Завершившаяся в том же году история с похищением из Лувра Джоконды тоже, как выясняется, не столько про алчность и уголовщину, сколько про жажду справедливости и любовь к искусству: «Я не вор! – объяснял похититель следователям. – Я – патриот. Джоконда должна принадлежать только итальянцам!» Нет, право, общество определенно становится лучше, если даже грабители и сумасшедшие так чувствительны, патриотичны и так неравнодушны к изящному…
Перечень изобретений и новшеств, формирующих новый образ жизни, объединяется чувством оптимизма и уверенности, что все идет так как надо. Мир становится лучше, удобнее и безопаснее – правильнее во всех отношениях. Правда, уже изобретен пулемет и создан динамит, придумана колючая проволока и начаты работы над химическим оружием.
Но в отличие от газет, электричества и возможности вырвать зуб без боли эти новости пока за горизонтом восприятия.
И так же наглядны успехи просвещения. Грамотность из исключения стала правилом. Тиражи газет достигли небывалых цифр. В воскресном номере газеты «New York World» 21 декабря 1913 года появился первый кроссворд – наступает время эрудитов, быть образованным отныне модно.
И – просто. Обывателю-горожанину теперь предоставляется такая возможность приобщения к мировой науке и культуре, о которой век назад никто не смел и мечтать. С середины века в Европе одну за другой проводятся всемирные выставки (в 1913-м – в Генте, уже 26-я по счету) и выставки национальные. В России в том году – IV Международная автомобильная выставка под личным покровительством Николая II в Петербурге и Всероссийская сельскохозяйственная, фабрично-заводская, торгово-промышленная и научно-художественная выставка в Киеве, заставившая публику и газетчиков громогласно поражаться тому, «что могут сделать человек и капитал».
А еще это время музеев.

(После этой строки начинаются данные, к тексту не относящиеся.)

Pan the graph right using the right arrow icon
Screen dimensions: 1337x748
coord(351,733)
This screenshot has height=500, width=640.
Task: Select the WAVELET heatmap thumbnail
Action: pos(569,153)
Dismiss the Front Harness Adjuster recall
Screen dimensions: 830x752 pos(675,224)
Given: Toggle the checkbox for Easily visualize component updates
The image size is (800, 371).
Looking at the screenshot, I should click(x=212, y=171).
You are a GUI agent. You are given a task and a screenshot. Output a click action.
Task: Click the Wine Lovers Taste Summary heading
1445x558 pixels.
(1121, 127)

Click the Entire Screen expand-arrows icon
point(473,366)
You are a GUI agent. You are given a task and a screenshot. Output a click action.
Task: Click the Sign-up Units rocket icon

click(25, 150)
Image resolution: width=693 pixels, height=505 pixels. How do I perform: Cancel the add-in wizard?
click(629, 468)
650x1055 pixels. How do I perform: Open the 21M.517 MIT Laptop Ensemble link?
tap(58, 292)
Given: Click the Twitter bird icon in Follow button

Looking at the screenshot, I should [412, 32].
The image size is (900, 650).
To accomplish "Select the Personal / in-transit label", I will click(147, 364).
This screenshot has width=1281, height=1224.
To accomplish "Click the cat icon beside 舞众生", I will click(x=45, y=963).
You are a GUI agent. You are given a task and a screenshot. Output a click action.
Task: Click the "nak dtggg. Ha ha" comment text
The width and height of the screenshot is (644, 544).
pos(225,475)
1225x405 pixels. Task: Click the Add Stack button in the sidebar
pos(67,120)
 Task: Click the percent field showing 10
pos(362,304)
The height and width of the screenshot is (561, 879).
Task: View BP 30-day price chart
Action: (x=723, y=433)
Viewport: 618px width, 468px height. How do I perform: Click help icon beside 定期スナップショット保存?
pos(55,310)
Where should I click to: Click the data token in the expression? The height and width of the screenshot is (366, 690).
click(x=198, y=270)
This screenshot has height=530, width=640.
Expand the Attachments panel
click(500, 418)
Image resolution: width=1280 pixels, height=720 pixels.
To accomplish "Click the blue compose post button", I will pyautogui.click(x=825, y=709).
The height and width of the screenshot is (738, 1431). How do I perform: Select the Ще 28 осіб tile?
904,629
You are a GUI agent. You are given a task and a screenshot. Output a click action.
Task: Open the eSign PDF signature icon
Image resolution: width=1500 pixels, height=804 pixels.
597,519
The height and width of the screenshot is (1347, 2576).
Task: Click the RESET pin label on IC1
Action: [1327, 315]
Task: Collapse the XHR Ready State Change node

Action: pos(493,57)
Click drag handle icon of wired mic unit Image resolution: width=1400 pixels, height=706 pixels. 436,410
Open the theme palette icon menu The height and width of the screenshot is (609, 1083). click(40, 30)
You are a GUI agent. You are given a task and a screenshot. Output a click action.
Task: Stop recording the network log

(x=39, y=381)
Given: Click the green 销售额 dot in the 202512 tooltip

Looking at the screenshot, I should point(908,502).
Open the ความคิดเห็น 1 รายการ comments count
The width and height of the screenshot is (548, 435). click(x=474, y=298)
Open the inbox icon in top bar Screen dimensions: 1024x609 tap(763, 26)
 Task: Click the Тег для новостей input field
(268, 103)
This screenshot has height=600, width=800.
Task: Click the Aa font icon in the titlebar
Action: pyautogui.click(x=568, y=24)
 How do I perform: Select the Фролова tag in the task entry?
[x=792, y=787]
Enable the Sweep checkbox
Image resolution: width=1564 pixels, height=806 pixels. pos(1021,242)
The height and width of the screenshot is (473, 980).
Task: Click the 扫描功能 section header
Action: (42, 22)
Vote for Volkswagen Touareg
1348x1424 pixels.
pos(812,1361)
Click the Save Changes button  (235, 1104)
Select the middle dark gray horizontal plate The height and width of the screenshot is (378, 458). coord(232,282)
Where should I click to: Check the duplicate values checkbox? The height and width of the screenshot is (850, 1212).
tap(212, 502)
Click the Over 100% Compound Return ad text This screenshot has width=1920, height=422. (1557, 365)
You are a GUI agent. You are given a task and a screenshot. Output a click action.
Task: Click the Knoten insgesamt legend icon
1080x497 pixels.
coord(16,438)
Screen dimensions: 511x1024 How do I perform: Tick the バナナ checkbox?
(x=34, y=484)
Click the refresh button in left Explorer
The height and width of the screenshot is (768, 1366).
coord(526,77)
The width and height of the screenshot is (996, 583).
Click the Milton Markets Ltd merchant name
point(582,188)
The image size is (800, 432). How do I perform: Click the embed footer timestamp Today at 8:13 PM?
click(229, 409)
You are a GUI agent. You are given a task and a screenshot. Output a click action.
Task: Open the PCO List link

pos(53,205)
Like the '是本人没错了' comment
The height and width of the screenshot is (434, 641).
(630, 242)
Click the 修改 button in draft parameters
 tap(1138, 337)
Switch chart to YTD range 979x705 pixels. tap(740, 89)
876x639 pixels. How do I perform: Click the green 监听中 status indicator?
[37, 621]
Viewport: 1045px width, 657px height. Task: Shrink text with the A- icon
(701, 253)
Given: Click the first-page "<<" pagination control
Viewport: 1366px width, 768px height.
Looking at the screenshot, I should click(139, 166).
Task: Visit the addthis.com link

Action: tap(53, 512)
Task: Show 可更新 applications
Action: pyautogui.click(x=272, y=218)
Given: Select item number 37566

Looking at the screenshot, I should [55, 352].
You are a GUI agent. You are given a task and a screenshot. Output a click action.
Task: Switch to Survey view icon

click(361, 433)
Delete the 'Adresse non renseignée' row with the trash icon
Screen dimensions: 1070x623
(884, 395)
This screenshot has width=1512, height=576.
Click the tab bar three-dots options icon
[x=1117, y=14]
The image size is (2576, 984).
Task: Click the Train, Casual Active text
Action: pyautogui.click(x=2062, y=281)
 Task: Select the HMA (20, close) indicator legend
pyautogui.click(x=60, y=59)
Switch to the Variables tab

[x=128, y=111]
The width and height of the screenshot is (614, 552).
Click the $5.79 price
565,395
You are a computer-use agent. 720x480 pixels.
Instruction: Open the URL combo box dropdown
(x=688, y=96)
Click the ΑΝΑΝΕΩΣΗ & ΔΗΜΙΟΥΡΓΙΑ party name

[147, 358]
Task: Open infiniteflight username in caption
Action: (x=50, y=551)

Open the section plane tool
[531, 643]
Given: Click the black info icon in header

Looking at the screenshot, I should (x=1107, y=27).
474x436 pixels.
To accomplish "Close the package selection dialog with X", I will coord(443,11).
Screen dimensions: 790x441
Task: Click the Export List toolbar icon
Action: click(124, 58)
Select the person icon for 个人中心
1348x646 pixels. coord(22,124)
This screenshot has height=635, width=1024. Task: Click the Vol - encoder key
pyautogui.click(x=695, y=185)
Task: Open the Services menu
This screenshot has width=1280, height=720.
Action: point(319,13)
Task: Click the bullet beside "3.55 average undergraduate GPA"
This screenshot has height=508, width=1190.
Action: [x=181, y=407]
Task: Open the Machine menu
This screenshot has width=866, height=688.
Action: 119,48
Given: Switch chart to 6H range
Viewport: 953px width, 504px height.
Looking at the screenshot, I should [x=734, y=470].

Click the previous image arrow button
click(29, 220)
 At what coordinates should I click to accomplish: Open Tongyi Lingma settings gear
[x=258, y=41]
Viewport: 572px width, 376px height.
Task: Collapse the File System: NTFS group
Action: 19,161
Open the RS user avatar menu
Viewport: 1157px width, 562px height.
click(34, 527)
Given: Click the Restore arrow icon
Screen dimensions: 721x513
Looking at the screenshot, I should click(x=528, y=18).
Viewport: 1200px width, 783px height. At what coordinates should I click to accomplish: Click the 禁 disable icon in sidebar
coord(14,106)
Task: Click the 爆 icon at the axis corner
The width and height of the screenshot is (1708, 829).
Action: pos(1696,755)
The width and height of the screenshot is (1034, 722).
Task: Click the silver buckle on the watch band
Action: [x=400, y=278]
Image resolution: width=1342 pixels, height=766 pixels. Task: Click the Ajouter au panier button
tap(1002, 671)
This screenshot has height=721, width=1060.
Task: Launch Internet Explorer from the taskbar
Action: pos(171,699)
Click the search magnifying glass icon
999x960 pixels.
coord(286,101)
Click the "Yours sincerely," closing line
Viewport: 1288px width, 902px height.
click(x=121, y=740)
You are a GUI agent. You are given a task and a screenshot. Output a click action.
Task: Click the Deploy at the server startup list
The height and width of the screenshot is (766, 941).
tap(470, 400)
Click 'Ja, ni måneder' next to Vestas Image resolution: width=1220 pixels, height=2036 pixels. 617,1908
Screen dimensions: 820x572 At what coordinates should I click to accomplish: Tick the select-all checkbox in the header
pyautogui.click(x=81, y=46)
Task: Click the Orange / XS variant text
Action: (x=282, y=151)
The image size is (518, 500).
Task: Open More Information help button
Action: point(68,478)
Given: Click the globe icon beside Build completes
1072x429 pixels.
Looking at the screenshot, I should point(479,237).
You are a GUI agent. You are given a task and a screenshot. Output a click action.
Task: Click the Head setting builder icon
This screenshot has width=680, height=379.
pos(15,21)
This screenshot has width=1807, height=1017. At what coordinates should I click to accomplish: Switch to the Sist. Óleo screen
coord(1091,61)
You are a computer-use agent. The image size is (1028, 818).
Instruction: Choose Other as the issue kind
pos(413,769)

Британский музей и Лувр отрылись для публики уже в XVIII веке, а далее – по нарастающий: в 1836-м открывается Мюнхенская Пинакотека, в 1839-м Лондонская Национальная галерея, в 1852-м Императорский Эрмитаж, в 1855-м Дрезденская картинная галерея, в 1857-м Лондонский Музей науки, в 1872-м Исторический музей
в Москве… Дальше – больше: Венские музеи-близнецы, истории искусств и естествознания, – в 1891 году, через четыре года – Русский Музей Императора Александра III и за год до описываемого времени, в 1912-м, – Музей изящных искусств имени императора Александра III, «цветаевский», нынешний ГМИИ. К 1913 году музей в городе – объект едва ли более
важный и более посещаемый, чем церковь. Более модный – безусловно.
Исторический музей сообщает: «Отдел исторических древностей пополнился новыми приобретениями и дарами. Особо ценным явился дар лица, пожелавшего остаться неизвестным. Это обстановка парадной гостиной 30-х годов XIX в. – 58 предметов».